*GOAL OF THE EXERCISE*: Rewrite the items from the start of the records through the line that contains "coord(125,236)", with "Null Value" swapped for "Default Value" and everything else unchanged. Omit the pictures from your answer.

*THE DATA*:
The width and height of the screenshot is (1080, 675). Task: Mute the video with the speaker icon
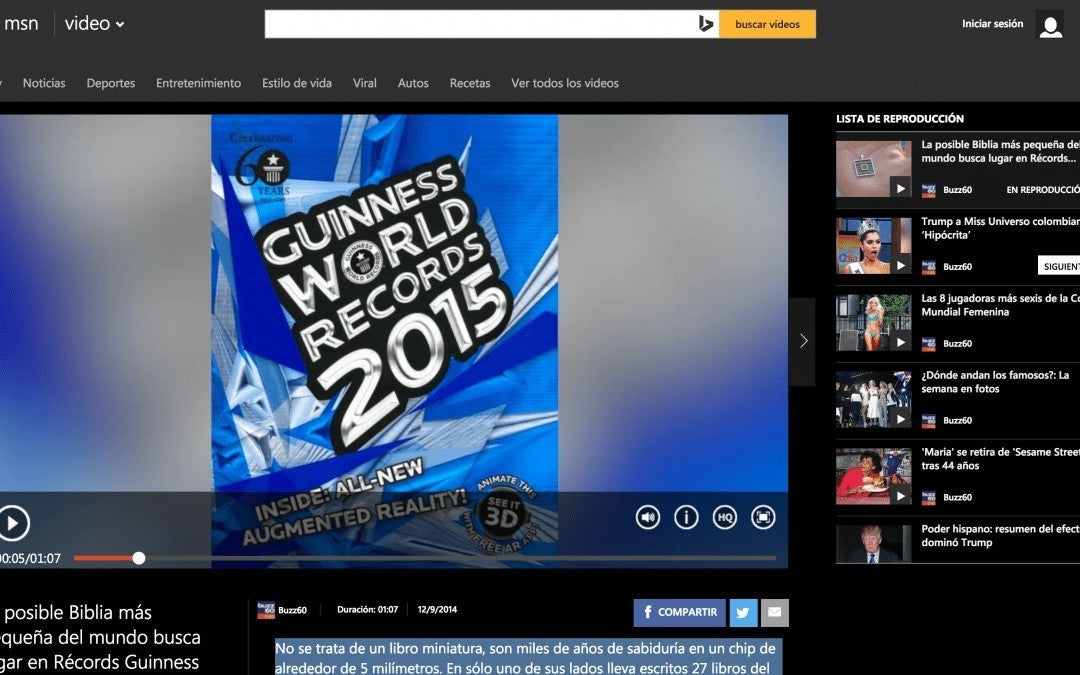[648, 517]
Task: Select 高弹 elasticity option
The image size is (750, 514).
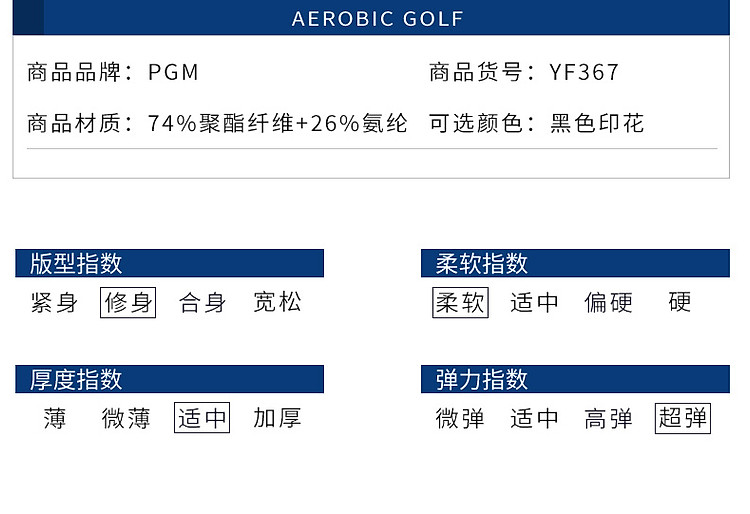Action: (x=608, y=419)
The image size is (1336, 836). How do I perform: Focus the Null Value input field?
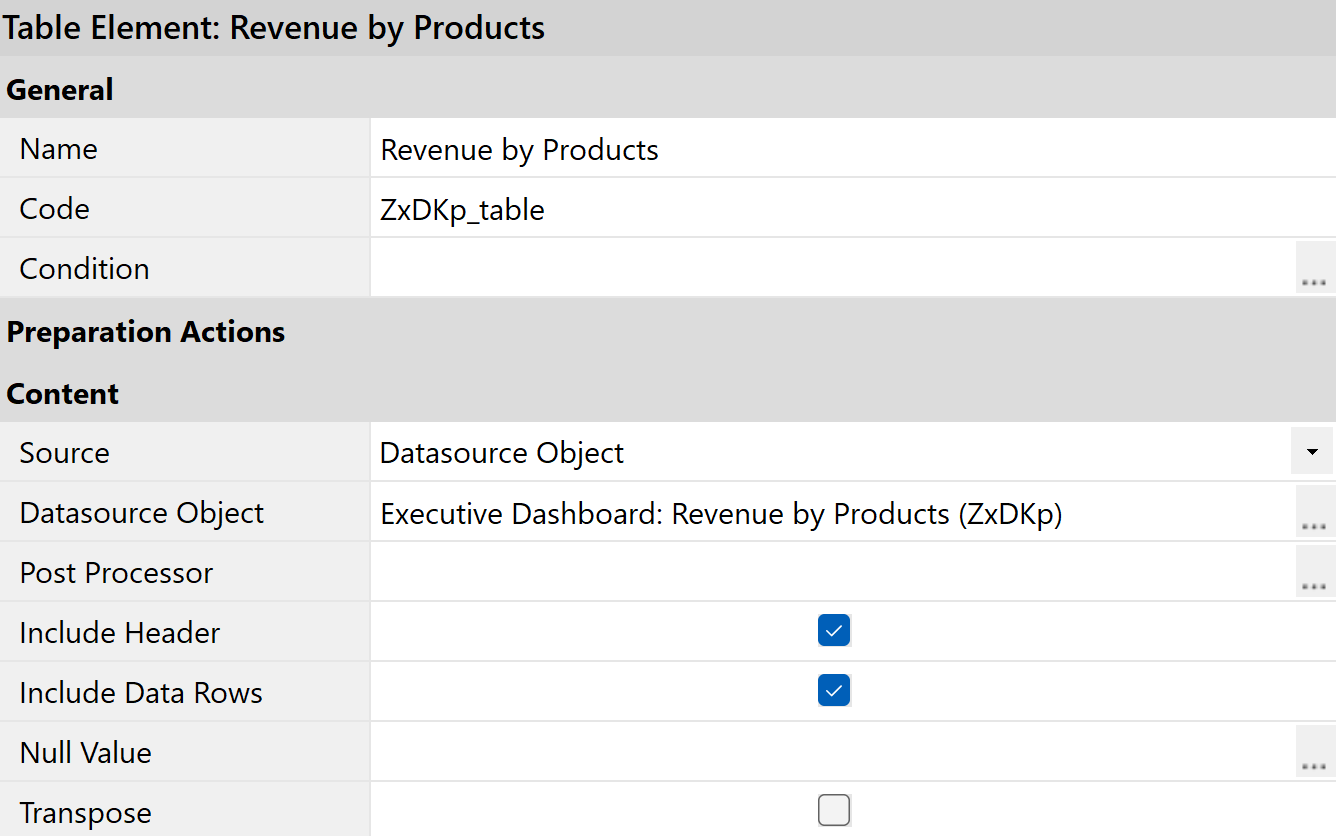tap(832, 752)
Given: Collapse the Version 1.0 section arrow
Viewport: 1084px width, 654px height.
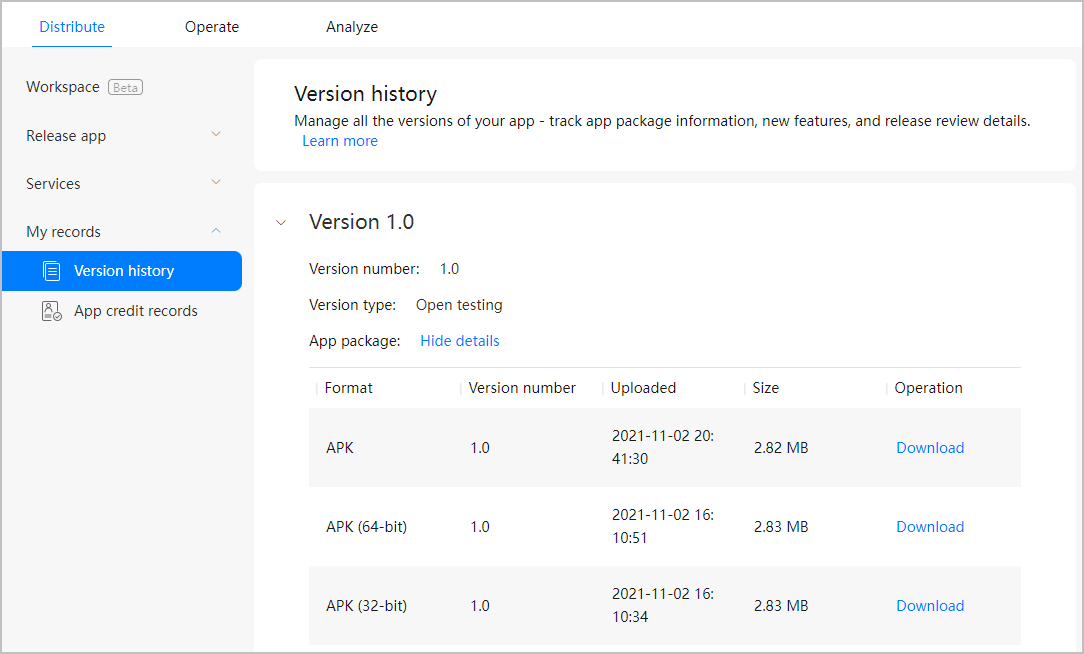Looking at the screenshot, I should click(x=281, y=222).
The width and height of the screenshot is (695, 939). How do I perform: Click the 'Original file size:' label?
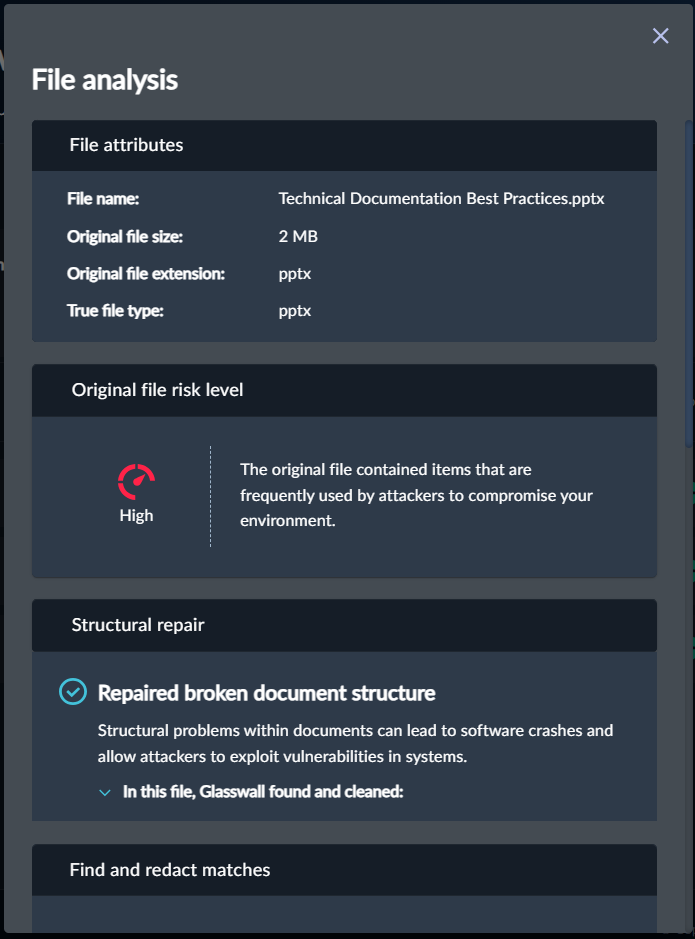coord(125,236)
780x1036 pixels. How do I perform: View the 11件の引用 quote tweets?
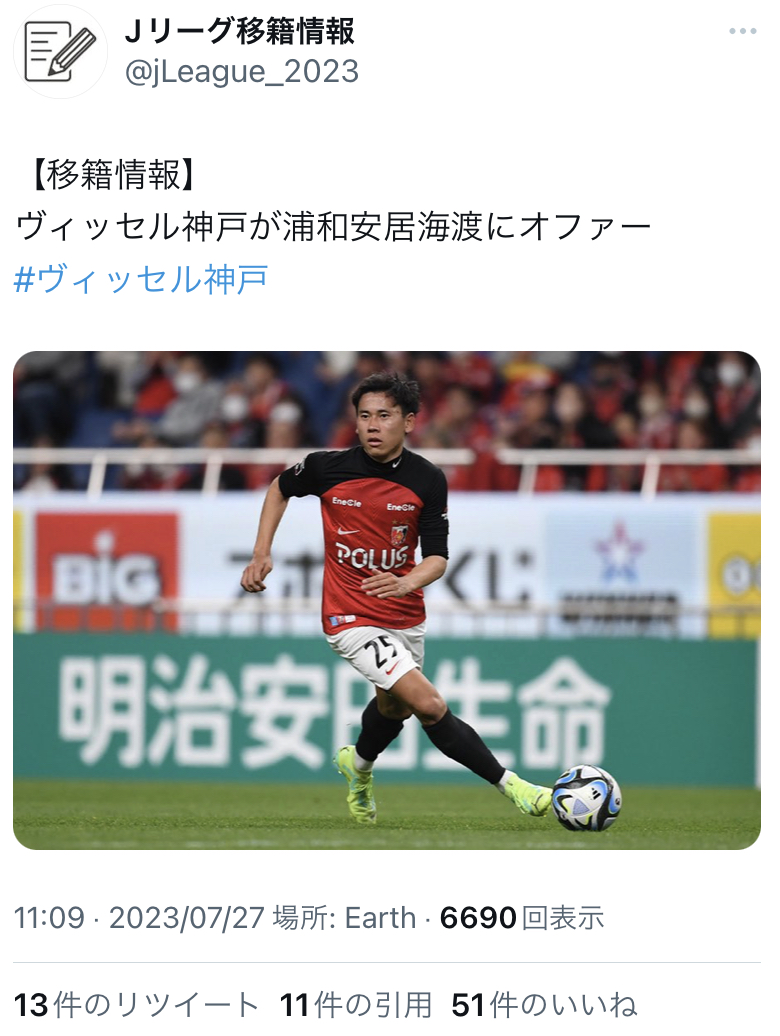pos(355,1005)
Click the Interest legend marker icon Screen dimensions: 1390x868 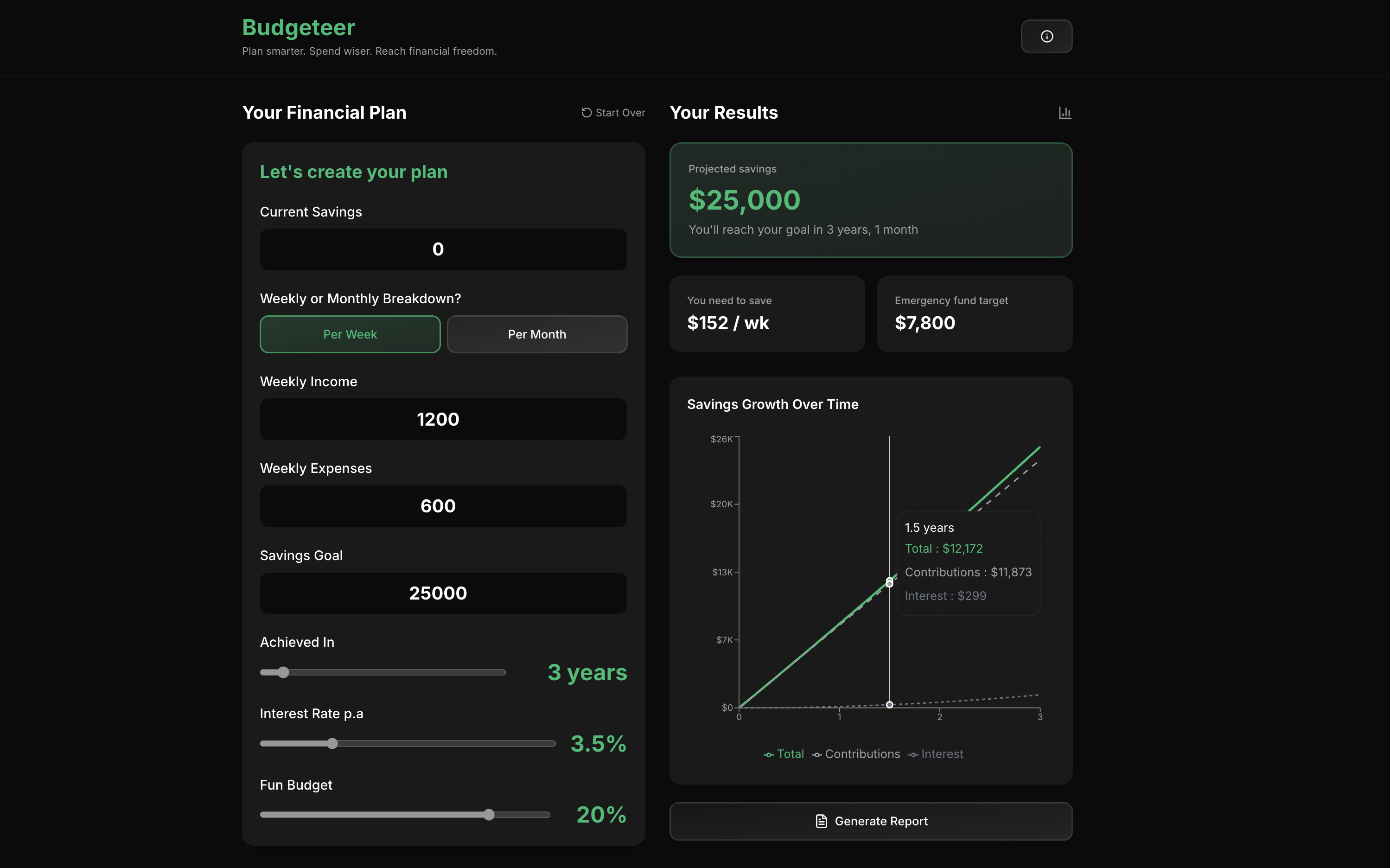[913, 755]
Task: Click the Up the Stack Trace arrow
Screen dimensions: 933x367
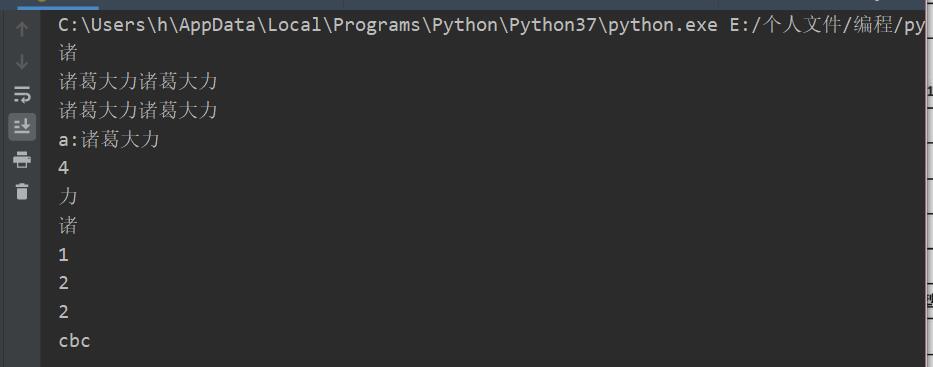Action: [22, 29]
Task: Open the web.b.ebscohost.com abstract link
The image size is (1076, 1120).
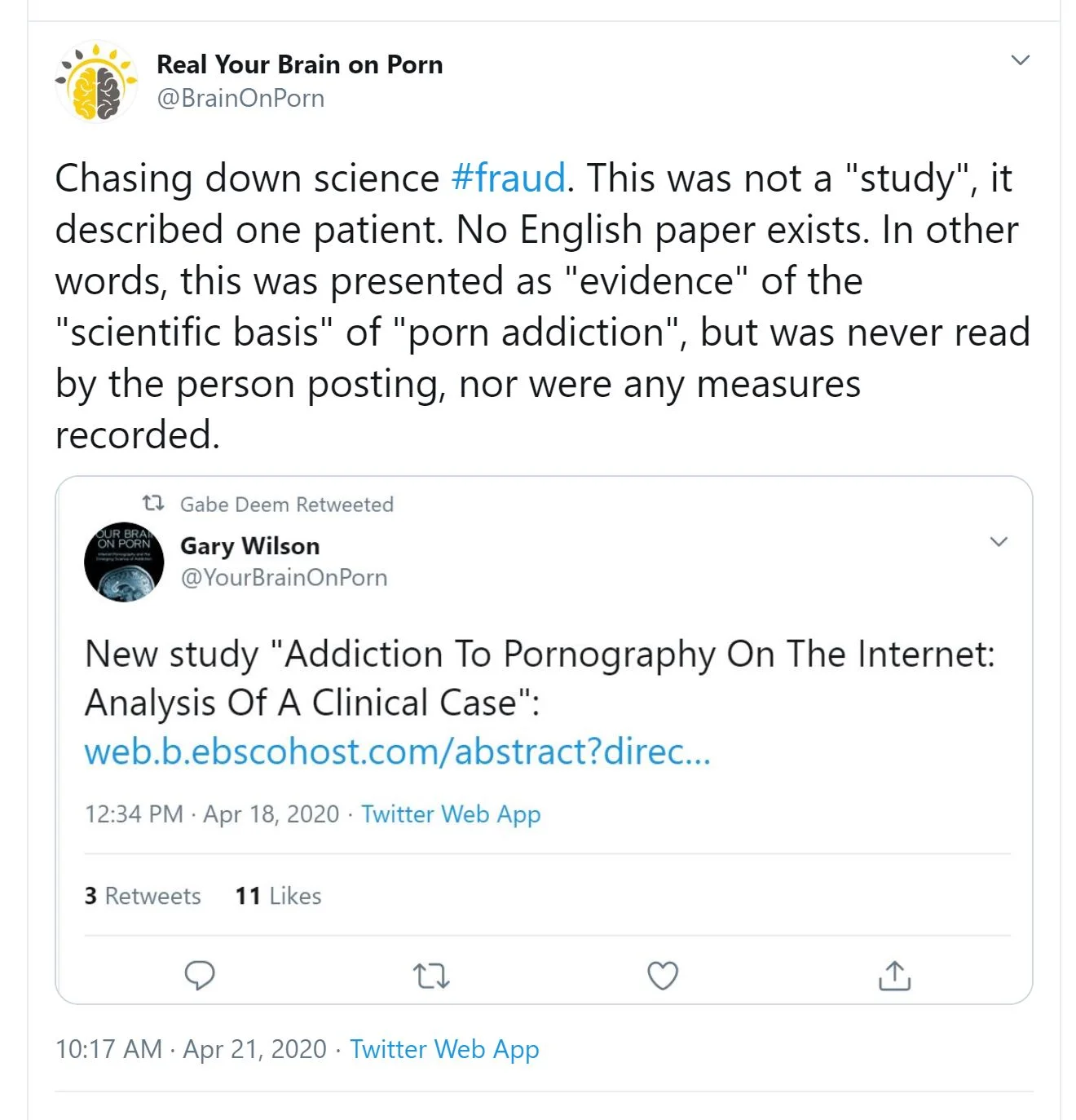Action: (x=397, y=751)
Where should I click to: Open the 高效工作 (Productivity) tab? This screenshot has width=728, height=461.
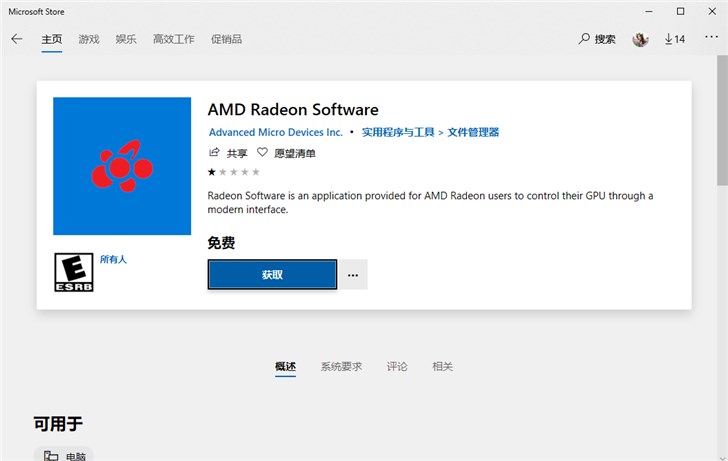(x=173, y=39)
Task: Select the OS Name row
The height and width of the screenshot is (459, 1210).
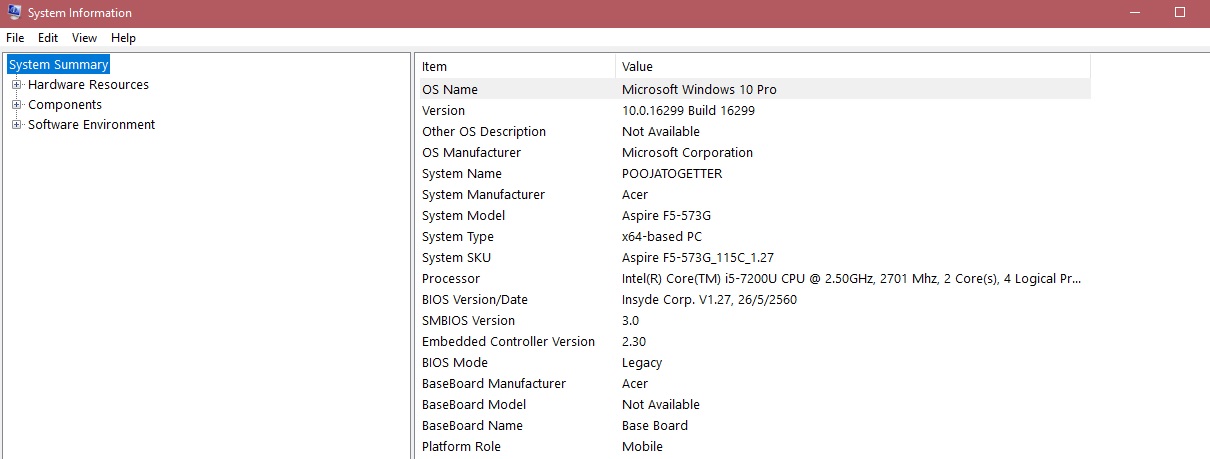Action: point(450,90)
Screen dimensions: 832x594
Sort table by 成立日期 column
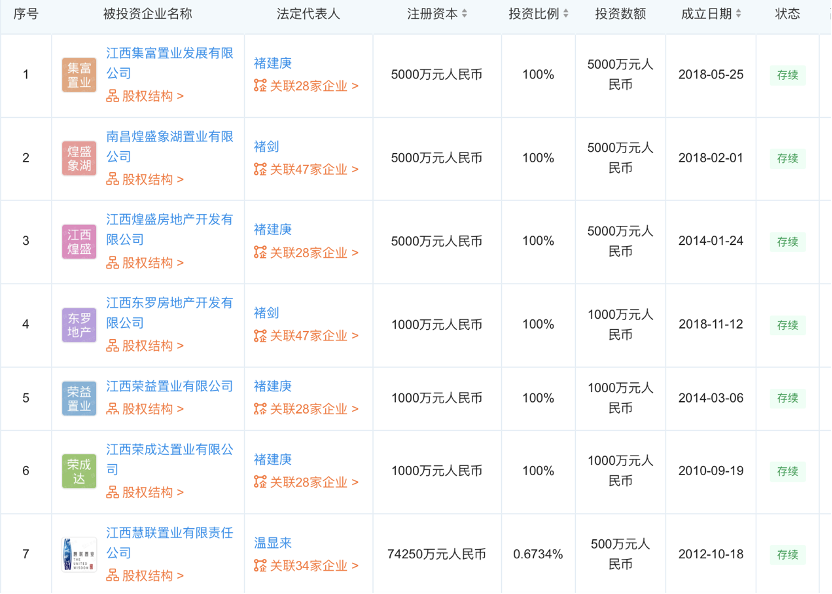(712, 14)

*TASK OUTPUT*:
The width and height of the screenshot is (1080, 675). Task: Mute the video with the speaker icon
[648, 517]
Task: Select 高弹 elasticity option
The image size is (750, 514).
Action: (x=608, y=419)
The image size is (1336, 836). How do I perform: Focus the Default Value input field?
tap(832, 752)
Given: Collapse the Version 1.0 section arrow
Viewport: 1084px width, 654px height.
Looking at the screenshot, I should click(x=281, y=222).
The width and height of the screenshot is (695, 939). How do I perform: Click the 'Original file size:' label?
coord(125,236)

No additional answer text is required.